Love stories in performances by the Berliner Philharmoniker

Beginning with Shakespeare’s Romeo and Juliet, this playlist is dedicated to the theme of love stories set to music. The orchestra’s performances are bundled in pairs, each in two stylistically quite different settings. With composers from different eras – including Handel, Prokofiev, Stravinsky, Verdi and Bernstein – we encounter famous lovers such as Romeo and Juliet, Othello and Desdemona, Pelleas and Melisande and Apollo and Dafne.

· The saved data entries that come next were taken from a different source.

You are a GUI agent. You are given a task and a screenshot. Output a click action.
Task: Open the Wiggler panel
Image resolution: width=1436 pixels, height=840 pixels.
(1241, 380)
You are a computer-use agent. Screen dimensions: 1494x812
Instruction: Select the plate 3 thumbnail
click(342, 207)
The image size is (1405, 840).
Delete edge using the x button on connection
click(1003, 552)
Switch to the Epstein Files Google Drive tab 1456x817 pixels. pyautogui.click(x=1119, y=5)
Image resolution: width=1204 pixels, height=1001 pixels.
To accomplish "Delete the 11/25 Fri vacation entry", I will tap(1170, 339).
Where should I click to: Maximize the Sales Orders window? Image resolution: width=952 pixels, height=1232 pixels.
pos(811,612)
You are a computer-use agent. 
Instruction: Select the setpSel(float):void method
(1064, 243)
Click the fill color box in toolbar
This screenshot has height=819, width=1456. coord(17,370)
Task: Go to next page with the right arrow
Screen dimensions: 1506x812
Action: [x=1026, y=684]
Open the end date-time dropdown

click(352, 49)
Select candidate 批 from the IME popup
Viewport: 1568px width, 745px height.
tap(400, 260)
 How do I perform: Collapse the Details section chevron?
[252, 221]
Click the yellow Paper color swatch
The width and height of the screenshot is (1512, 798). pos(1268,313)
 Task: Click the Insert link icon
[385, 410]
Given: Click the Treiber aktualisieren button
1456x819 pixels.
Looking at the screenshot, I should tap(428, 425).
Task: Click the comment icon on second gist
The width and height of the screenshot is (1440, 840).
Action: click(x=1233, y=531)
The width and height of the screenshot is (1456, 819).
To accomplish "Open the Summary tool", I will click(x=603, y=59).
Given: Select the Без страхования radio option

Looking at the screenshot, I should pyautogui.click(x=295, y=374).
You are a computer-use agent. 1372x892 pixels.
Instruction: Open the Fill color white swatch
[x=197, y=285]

The musical adaptations of the stories told here almost all end tragically: Romeo takes his own life because he believes Juliet, who has been drugged by a sleeping pill, to be dead. When she wakes up again, she also kills herself. Othello, driven to raging jealousy by the scheming of his confidant Iago, first strangles his wife Desdemona and then stabs himself. And Melisande dies of exhaustion and despair after her husband kills her lover Pelleas. Daphne, on the other hand, is saved in a way: she is spared Apollo’s intrusive persecution by being transformed into a laurel tree.

These poems from antiquity, the Renaissance and Modernism have inspired musical interpretations by numerous composers. This selection presents two adaptations, each quite different in tone: Igor Stravinsky’s Neoclassical ballet Apollon musagète shows the god of music in the circle of his muses, while Georg Friedrich Handel’s cantata focuses on the encounter with Daphne. Sergei Prokofiev’s Romeo and Juliet ballet music is juxtaposed with the Symphonic Dances from West Side Story, performed by Kirill Petrenko with the Berliner Philharmoniker at the 2019 New Year’s Eve Concert. Leonard Bernstein, who calls the lovers Tony and Maria, transferred the Elizabethan tragedy to the New York of the 1950s. Maurice Maeterlinck’s symbolist drama Pelléas et Mélisande inspired Gabriel Fauré to write intimate incidental music, later reworked into an orchestral suite, and Arnold Schoenberg to write a symphonic poem in the late Romantic style. And finally, we encounter Othello in a concert overture by Antonín Dvořák as well as in Giuseppe Verdi’s opera of the same name. Claudio Abbado conducted excerpts from it at the Waldbühne in 1996.